Es gibt ein Wörtchen, über das sich saarländische Sozialdemokraten ebenso ärgern können, wie sie es fürchten - zumindest, wenn ihr größter Quälgeist es benutzt. Es geht um das Wörtchen "wir", Oskar Lafontaine verwendet es an der Saar gern, wenn er über die Zeit spricht, in der er dort für die SPD regierte. "Wir" haben dies durchgesetzt, sagt er dann, "wir" haben jenes angesiedelt.

Lafontaine verwischt so die Grenzen zwischen seiner früheren Partei, der SPD, und seiner neuen, der Linken, für die er als Spitzenkandidat zur Landtagswahl am 30. August antritt. Er reklamiert zudem landespolitische Erfolge für die Linkspartei, die er und seine Mitstreiter von 1985 bis 1998 für die SPD erreichten. Nun aber soll Schluss sein mit dem trügerischen "Wir".

Klimmt hat viel telefoniert

Zum Gegenschlag holt ausgerechnet jener Mann aus, der dem Ministerpräsidenten Lafontaine als Chef der SPD-Landtagsfraktion stets den Rücken freihielt, der ihm für kurze Zeit als Regierungschef folgte und der Lafontaine trotz allem noch heute einen "Freund" nennt: Reinhard Klimmt, 66.

Klimmt hat viel telefoniert, bis er jene 80 Namen beisammen hatte, die nun unter der vorläufigen Fassung eines "Aufrufs zur Landtagswahl" stehen. Publiziert werden soll er kurz vor der Wahl per Anzeige, einleitend heißt es: "Wir haben über viele Jahre der SPD ein Gesicht gegeben." Dann sprechen die Unterzeichner dem SPD-Spitzenkandidaten Heiko Maas ihr Vertrauen aus.

Neben ehemaligen Abgeordneten und Oberbürgermeistern hat Klimmt nach SPD-Angaben sämtliche Minister gewonnen, die unter Lafontaine an der Saar im Amt waren. Ein gutes Dutzend sind es, unter ihnen der langjährige Innenminister Friedel Läpple, der frühere Finanzminister und stellvertretende Regierungschef Hans Kasper sowie dessen Nachfolgerin Christiane Krajewski. Es ist ein Appell der Altvorderen, über den Klimmt sagt: "Ich bin persönlich schon stolz auf den Haufen." Zwar fehlten noch Unterschriften, doch telefonisch hätten alle zugesagt.

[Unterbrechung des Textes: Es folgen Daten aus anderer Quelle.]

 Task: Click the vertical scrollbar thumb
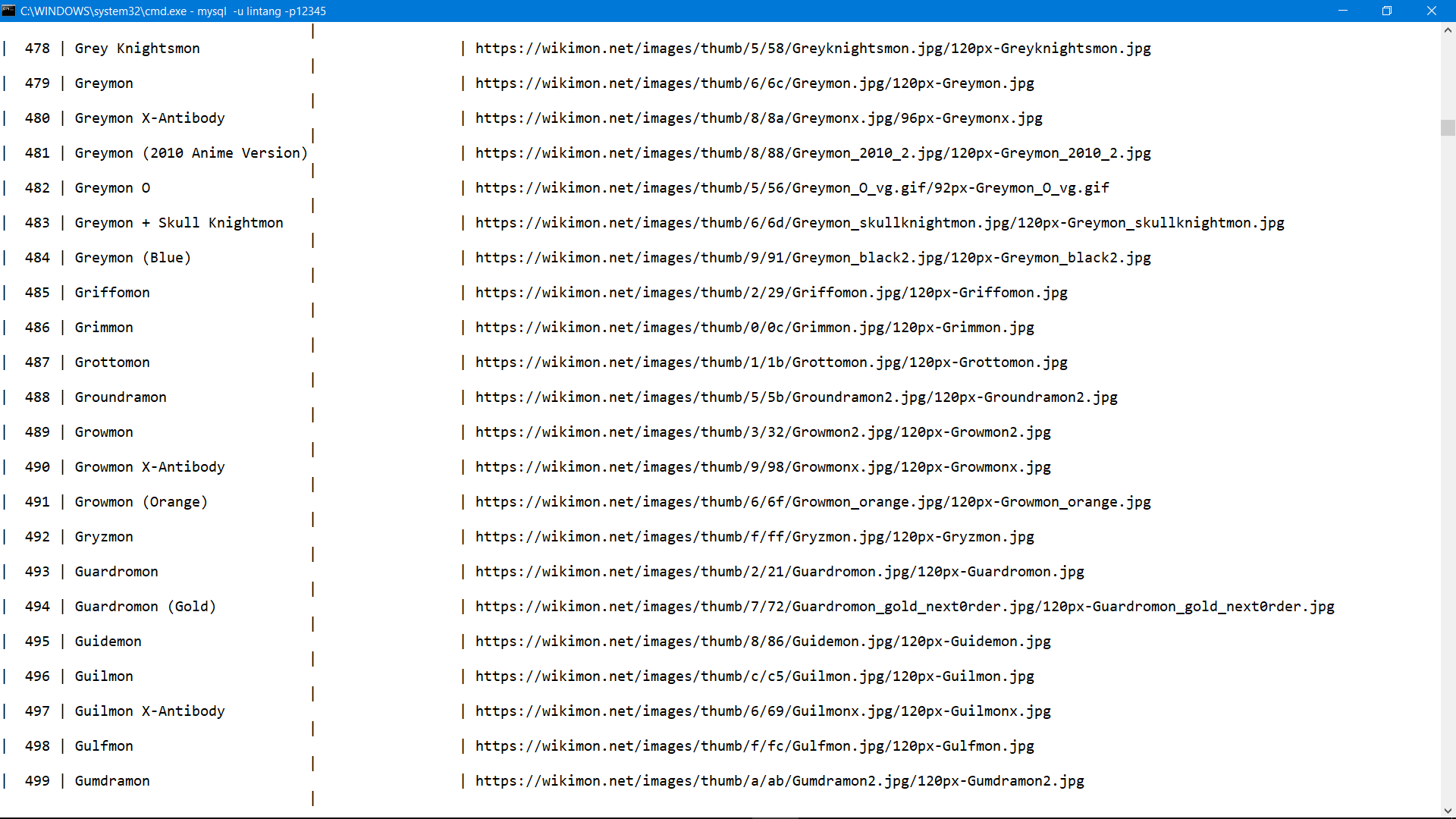[1448, 127]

Einer der Ihren trotz aller Querelen

Das ist insofern bemerkenswert, als "der Oskar" für viele Sozialdemokraten an der Saar trotz aller Querelen einer der Ihren bleibt und unter den Genannten dementsprechend auch solche sind, die Lafontaine noch immer eng verbunden sind. Zu ihnen gehört der ehemalige Finanzminister Kasper, der auf Anfrage eigentlich nicht über die Sache reden will, aber immerhin bestätigt, er habe "bedingt zugesagt" und unterstütze die Aktion "insgesamt" - bevor er leicht gequält darauf hinweist, dass er schließlich noch immer "mit Oskar" befreundet sei.

Umso höher muss man Klimmts Überredungskünste einschätzen. "Diejenigen, die damals wirklich für die SPD in der Verantwortung standen, stützen Heiko Maas", sagt er. "Wenn Lafontaine 'wir' sagt, ist das also nichts anderes als der Pluralis Majestatis" - das Reden über sich selbst in der Mehrzahl.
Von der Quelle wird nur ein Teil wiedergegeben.